ANTHROPOLOGISTS SAY WILLIAMSBURG PORTRAYAL OF BLACKS IS `LESS REAL'

Colonial Williamsburg presents black history as a guess supported by sketchy documents and artifacts, while white history is made to seem much more certain, three anthropologists say.

However, exhibits and dramatic portrayals of the life of white residents in the colonial capital are also guesses based on documents and artifacts, they said in an article in "American Ethnologist."

Eric Gable of Sweet Briar College and Richard Handler and Anna Lawson of the University of Virginia wrote the study after 22 months of field work. They also plan to write three or four books about modern Williamsburg and its approach to the past.

"From our perspective, every building, room and exhibit at Colonial Williamsburg is, and must necessarily be, an interpretation of the past rather than a . . . replication of it," they wrote.

But in practice, Colonial Williamsburg exhibits and guides emphasize the uncertainty when dealing with black people and events, but not white ones, the anthropologists said. The effect is to reinforce the false reality of white history, they said.

The article discussed the presentation of the George Wythe house, which is shown as it is assumed to have looked in 1770. The occupants of the house that year included Lydia Broadnax, Wythe's slave cook, according to the journal.

When the anthropologists toured the house, they found a bedroom said to belong to a boarding student. It was decorated with a cricket bat and crumpled sheets of paper. A guide told visitors the boarder "was a less than assiduous student, always a bit behind."

But there is no record that any white students lived there that year, the anthropologists said.

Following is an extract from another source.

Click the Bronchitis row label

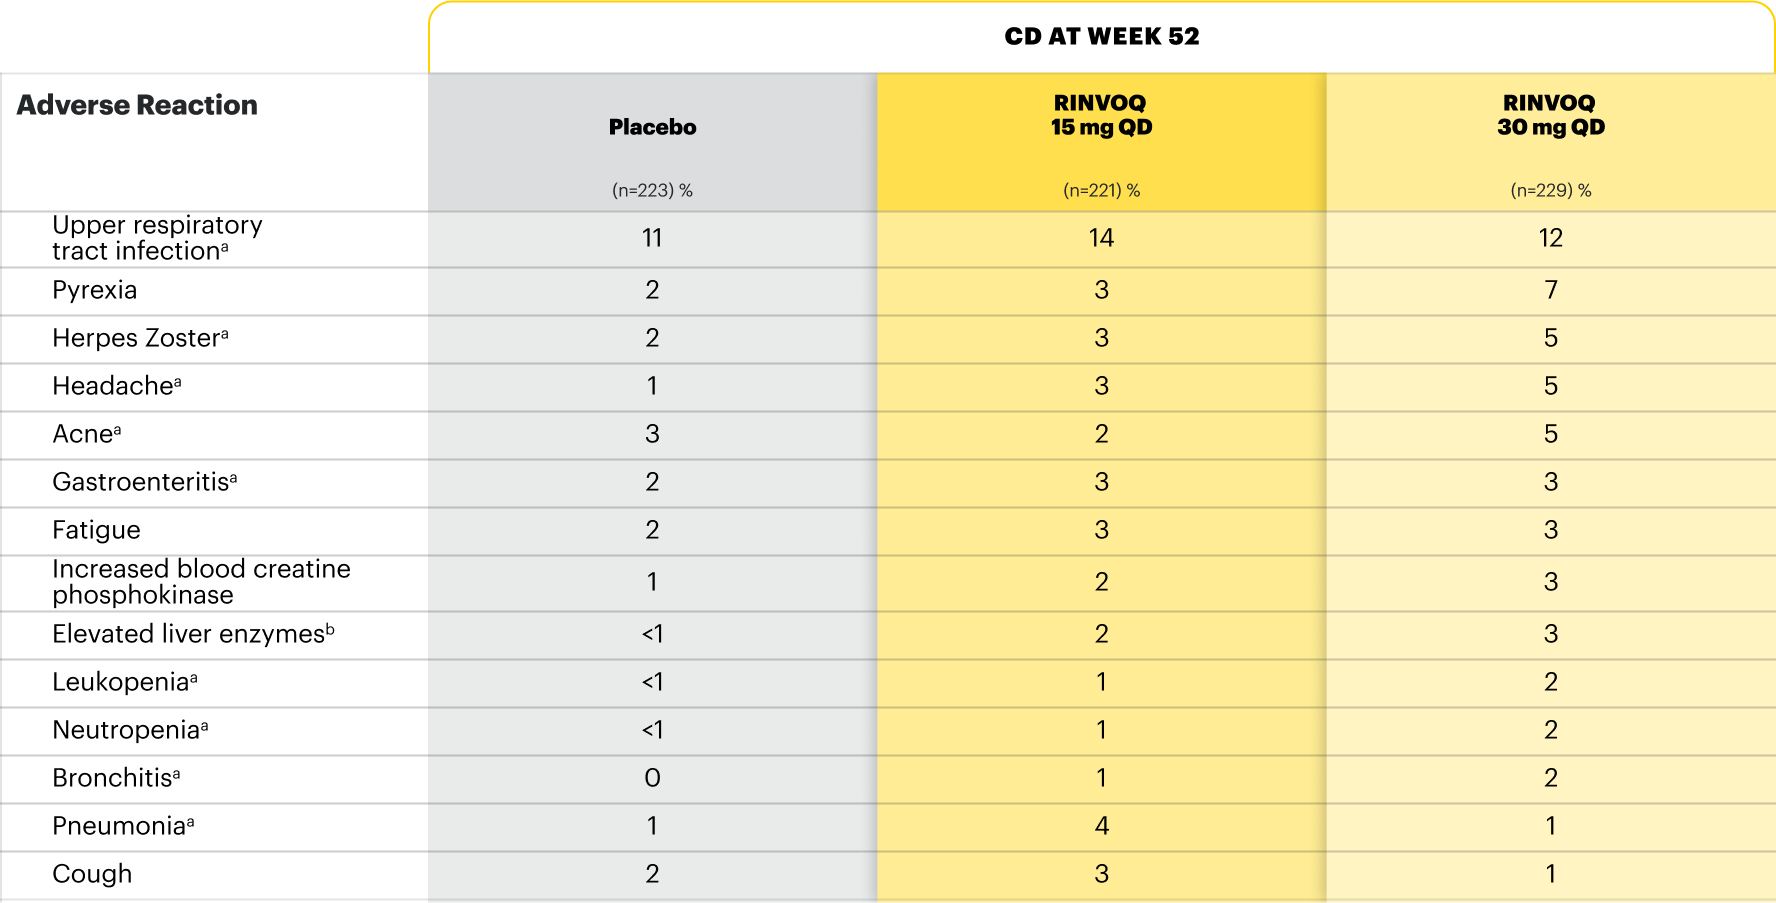point(116,778)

The presence of slaves in the house is only "suggested" by a bedroll in a corner and some rumpled clothes and a wash bucket in the master's bedroom.

"Slaves become ghosts, conjectural personages," the anthropologists wrote.

The anthropologists say the discrimination they criticize is a byproduct of Colonial Williamsburg's well-meant efforts in recent years to increase and improve its portrayal of black history.

Colonial Williamsburg has been working with black history since the mid-1970s and established an all-black Department of African-American Interpretation and Presentation in the 1980s.

Cary Carson, Colonial Williamsburg's vice president for research, said he feels the article provided the foundation with "a fresh perspective on something we were much too close to see for ourselves."